### Recorded information
:::::

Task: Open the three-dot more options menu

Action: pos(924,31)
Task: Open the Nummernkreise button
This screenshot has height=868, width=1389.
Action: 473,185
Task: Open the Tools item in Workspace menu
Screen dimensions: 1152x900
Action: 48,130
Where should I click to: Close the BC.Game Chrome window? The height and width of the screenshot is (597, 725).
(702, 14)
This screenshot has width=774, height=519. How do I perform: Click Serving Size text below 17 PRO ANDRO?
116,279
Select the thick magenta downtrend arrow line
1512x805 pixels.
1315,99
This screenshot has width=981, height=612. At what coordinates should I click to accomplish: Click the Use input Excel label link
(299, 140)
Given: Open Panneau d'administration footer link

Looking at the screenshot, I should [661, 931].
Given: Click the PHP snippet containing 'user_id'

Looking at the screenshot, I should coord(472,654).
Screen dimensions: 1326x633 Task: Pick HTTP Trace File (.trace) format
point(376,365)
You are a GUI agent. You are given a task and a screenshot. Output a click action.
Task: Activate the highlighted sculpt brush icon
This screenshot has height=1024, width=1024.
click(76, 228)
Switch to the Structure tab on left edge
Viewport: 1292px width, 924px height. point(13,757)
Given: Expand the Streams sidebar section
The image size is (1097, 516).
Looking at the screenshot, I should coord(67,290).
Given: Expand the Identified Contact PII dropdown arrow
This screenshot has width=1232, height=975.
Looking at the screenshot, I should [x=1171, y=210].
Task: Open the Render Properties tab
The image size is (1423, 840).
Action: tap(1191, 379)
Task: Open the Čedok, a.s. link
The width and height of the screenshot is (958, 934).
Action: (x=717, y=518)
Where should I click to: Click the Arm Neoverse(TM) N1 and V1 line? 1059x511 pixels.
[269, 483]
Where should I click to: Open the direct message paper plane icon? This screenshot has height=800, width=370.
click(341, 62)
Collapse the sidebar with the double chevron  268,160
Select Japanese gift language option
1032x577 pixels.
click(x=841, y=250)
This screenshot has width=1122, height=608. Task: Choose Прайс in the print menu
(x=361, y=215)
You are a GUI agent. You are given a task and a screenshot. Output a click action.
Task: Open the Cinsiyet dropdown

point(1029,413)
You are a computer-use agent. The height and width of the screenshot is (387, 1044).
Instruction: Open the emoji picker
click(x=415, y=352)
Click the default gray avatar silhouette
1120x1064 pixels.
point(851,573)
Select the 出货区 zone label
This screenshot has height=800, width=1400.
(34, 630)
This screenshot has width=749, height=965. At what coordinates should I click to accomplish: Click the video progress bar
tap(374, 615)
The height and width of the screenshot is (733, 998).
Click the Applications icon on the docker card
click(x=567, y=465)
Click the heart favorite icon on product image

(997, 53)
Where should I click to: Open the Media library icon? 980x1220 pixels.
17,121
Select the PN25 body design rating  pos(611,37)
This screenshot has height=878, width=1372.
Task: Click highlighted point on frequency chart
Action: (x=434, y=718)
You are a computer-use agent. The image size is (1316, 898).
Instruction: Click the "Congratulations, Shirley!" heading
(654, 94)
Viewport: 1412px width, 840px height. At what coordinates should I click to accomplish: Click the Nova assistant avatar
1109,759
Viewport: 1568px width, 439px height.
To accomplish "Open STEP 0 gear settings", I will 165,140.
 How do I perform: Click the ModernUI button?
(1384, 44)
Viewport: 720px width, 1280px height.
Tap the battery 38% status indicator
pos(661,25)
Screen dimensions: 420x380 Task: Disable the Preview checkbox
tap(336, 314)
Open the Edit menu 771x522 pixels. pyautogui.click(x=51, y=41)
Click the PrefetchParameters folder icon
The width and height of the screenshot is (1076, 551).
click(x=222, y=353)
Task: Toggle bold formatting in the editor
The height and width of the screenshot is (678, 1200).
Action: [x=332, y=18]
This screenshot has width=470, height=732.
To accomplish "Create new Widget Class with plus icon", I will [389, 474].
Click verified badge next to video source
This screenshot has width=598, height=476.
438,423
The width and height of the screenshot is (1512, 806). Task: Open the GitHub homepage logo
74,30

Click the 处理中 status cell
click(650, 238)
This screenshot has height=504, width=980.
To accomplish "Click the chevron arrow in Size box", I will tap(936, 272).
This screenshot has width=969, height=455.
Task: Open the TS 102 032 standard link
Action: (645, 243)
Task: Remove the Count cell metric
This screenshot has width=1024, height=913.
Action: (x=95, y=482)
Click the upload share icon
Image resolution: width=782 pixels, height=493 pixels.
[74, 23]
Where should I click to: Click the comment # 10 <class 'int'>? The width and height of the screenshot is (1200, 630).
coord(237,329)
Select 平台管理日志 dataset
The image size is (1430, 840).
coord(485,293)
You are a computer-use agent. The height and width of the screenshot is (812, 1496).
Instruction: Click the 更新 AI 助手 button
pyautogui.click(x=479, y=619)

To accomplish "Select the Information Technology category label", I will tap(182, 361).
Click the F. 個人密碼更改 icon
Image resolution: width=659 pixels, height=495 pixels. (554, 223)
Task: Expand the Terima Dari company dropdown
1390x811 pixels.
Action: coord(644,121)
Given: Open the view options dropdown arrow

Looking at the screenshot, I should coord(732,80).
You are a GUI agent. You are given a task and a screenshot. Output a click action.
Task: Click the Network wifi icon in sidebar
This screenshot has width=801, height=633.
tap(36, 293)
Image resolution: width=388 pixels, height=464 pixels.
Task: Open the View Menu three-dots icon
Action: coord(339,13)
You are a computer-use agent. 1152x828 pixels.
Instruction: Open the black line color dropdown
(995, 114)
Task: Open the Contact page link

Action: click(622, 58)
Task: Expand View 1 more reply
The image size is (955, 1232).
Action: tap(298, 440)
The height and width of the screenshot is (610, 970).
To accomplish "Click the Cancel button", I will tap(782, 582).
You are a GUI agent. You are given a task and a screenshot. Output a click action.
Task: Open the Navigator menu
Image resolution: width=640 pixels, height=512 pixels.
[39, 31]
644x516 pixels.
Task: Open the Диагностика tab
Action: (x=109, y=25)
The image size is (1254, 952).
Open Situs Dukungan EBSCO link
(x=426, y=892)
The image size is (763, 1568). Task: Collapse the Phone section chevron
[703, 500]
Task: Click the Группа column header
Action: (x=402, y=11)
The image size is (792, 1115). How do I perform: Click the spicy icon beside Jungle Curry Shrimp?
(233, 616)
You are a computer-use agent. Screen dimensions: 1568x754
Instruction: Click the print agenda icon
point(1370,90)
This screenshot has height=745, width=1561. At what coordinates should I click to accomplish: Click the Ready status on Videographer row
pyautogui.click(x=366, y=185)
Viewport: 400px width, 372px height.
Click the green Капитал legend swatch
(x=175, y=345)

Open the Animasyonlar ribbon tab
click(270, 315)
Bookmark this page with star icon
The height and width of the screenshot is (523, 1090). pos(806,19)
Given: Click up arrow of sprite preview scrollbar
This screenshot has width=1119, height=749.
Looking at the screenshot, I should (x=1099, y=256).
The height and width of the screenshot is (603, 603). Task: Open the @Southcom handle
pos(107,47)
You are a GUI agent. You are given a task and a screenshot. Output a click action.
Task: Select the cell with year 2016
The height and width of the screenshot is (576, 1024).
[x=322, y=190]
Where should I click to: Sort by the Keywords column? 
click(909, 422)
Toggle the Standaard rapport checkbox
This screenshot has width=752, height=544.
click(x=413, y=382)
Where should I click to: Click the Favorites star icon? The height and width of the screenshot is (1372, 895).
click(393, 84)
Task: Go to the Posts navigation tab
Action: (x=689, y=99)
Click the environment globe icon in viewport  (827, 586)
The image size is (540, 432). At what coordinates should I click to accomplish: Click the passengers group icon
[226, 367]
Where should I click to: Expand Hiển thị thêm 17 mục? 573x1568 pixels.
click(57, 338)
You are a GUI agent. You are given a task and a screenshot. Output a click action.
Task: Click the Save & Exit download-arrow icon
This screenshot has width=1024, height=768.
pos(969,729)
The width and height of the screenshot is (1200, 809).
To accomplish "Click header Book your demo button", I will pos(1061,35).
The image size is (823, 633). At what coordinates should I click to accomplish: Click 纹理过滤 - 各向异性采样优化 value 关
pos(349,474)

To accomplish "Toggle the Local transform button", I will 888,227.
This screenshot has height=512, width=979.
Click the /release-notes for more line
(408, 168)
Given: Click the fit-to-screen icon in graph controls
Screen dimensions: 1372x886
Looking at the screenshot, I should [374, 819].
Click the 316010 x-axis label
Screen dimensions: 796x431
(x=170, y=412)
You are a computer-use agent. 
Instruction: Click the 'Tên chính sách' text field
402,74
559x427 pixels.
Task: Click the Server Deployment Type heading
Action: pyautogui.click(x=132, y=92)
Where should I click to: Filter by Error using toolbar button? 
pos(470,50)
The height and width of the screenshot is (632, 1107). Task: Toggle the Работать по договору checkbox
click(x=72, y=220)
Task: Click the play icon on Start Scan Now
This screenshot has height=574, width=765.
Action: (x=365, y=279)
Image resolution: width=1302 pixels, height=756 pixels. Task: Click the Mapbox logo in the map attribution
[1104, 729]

:::::

### What the exercise asks
Can you reproduce, word for word, the stretch of the records above from the line containing "Where should I click to: Sort" through the line containing "pos(969,729)"?

### Solution to this problem
Where should I click to: Sort by the Keywords column? 
click(909, 422)
Toggle the Standaard rapport checkbox
This screenshot has width=752, height=544.
click(x=413, y=382)
Where should I click to: Click the Favorites star icon? The height and width of the screenshot is (1372, 895).
click(393, 84)
Task: Go to the Posts navigation tab
Action: (x=689, y=99)
Click the environment globe icon in viewport  (827, 586)
The image size is (540, 432). At what coordinates should I click to accomplish: Click the passengers group icon
[226, 367]
Where should I click to: Expand Hiển thị thêm 17 mục? 573x1568 pixels.
click(57, 338)
You are a GUI agent. You are given a task and a screenshot. Output a click action.
Task: Click the Save & Exit download-arrow icon
This screenshot has width=1024, height=768.
pos(969,729)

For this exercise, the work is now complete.